PROBLEM DESCRIPTION
Of the records that follow, copy only the lines from the line containing "Blog (401, 25)" to the line containing "Plakat There is no elevator to success (64, 1926)", both included, exactly as written.

(Data entries)
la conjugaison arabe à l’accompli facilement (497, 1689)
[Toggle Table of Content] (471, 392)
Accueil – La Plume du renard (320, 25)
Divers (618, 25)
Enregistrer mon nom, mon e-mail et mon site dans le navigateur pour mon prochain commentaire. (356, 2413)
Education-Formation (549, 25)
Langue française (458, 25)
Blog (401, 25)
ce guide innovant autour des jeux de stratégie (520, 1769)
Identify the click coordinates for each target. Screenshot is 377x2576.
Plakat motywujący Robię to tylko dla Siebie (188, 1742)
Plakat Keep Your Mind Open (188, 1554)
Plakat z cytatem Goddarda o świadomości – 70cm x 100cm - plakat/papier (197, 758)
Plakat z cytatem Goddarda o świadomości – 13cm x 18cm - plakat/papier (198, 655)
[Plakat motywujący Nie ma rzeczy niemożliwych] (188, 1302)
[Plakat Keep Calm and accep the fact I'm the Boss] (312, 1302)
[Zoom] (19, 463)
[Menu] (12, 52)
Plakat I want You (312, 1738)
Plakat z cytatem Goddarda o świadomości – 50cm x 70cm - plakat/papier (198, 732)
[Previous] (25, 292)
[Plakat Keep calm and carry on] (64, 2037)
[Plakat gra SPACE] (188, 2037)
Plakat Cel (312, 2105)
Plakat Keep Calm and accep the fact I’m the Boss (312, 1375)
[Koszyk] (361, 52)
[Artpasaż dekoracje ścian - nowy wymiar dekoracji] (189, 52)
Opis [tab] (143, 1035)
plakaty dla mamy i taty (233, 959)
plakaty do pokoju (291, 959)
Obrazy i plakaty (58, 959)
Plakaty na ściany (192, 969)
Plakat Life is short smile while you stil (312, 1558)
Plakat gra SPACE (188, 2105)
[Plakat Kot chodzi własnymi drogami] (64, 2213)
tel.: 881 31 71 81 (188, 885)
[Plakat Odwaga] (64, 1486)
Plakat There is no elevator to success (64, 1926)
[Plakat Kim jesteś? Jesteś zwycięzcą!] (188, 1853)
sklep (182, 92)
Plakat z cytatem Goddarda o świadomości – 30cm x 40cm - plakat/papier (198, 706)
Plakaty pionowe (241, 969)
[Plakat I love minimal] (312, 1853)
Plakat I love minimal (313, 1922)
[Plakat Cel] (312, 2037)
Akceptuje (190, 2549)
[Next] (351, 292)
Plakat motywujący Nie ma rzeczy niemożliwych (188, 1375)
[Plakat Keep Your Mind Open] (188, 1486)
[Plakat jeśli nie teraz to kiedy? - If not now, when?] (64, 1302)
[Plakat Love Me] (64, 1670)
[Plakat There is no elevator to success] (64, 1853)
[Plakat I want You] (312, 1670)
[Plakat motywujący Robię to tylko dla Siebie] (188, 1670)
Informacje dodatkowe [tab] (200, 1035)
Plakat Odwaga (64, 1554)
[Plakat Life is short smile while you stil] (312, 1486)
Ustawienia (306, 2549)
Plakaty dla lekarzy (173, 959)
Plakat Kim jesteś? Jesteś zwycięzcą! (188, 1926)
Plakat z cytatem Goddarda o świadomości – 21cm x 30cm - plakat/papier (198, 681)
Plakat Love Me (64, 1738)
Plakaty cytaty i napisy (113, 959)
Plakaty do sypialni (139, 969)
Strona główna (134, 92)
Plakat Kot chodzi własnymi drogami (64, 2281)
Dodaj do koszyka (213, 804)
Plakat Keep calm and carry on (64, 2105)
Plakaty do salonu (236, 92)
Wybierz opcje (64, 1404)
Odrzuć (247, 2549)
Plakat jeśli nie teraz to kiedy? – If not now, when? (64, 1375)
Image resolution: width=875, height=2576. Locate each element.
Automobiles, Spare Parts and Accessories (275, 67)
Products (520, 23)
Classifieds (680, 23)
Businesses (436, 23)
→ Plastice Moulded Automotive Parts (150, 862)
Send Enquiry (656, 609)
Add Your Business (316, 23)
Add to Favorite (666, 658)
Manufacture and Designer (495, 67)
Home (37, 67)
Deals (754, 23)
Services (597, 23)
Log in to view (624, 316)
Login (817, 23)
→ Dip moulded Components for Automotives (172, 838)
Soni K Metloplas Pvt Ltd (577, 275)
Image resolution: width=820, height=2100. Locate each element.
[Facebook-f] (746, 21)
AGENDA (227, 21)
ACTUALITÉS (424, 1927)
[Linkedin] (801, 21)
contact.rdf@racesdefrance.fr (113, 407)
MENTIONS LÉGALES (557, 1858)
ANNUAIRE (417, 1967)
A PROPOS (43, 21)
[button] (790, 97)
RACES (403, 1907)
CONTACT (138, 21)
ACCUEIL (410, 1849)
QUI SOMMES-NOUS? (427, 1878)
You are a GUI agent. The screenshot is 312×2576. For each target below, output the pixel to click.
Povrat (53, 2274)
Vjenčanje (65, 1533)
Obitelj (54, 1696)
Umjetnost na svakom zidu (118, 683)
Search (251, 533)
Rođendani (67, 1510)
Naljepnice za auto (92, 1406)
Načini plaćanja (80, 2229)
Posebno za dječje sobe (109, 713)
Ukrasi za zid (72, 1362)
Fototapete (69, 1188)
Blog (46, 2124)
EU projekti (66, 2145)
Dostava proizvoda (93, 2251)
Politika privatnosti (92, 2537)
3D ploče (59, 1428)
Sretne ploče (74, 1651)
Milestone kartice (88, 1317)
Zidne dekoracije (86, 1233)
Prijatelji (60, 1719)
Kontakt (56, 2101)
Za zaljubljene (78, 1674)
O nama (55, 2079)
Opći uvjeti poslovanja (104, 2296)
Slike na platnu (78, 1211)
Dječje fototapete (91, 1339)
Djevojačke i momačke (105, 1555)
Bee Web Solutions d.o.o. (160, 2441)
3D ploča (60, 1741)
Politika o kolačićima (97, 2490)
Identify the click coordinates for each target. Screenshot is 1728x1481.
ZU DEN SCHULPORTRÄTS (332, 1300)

SOLUTION TO THE EXERCISE
Blog (401, 25)
ce guide innovant autour des jeux de stratégie (520, 1769)
Identify the click coordinates for each target. Screenshot is 377x2576.
Plakat motywujący Robię to tylko dla Siebie (188, 1742)
Plakat Keep Your Mind Open (188, 1554)
Plakat z cytatem Goddarda o świadomości – 70cm x 100cm - plakat/papier (197, 758)
Plakat z cytatem Goddarda o świadomości – 13cm x 18cm - plakat/papier (198, 655)
[Plakat motywujący Nie ma rzeczy niemożliwych] (188, 1302)
[Plakat Keep Calm and accep the fact I'm the Boss] (312, 1302)
[Zoom] (19, 463)
[Menu] (12, 52)
Plakat I want You (312, 1738)
Plakat z cytatem Goddarda o świadomości – 50cm x 70cm - plakat/papier (198, 732)
[Previous] (25, 292)
[Plakat Keep calm and carry on] (64, 2037)
[Plakat gra SPACE] (188, 2037)
Plakat Cel (312, 2105)
Plakat Keep Calm and accep the fact I’m the Boss (312, 1375)
[Koszyk] (361, 52)
[Artpasaż dekoracje ścian - nowy wymiar dekoracji] (189, 52)
Opis [tab] (143, 1035)
plakaty dla mamy i taty (233, 959)
plakaty do pokoju (291, 959)
Obrazy i plakaty (58, 959)
Plakaty na ściany (192, 969)
Plakat Life is short smile while you stil (312, 1558)
Plakat gra SPACE (188, 2105)
[Plakat Kot chodzi własnymi drogami] (64, 2213)
tel.: 881 31 71 81 (188, 885)
[Plakat Odwaga] (64, 1486)
Plakat There is no elevator to success (64, 1926)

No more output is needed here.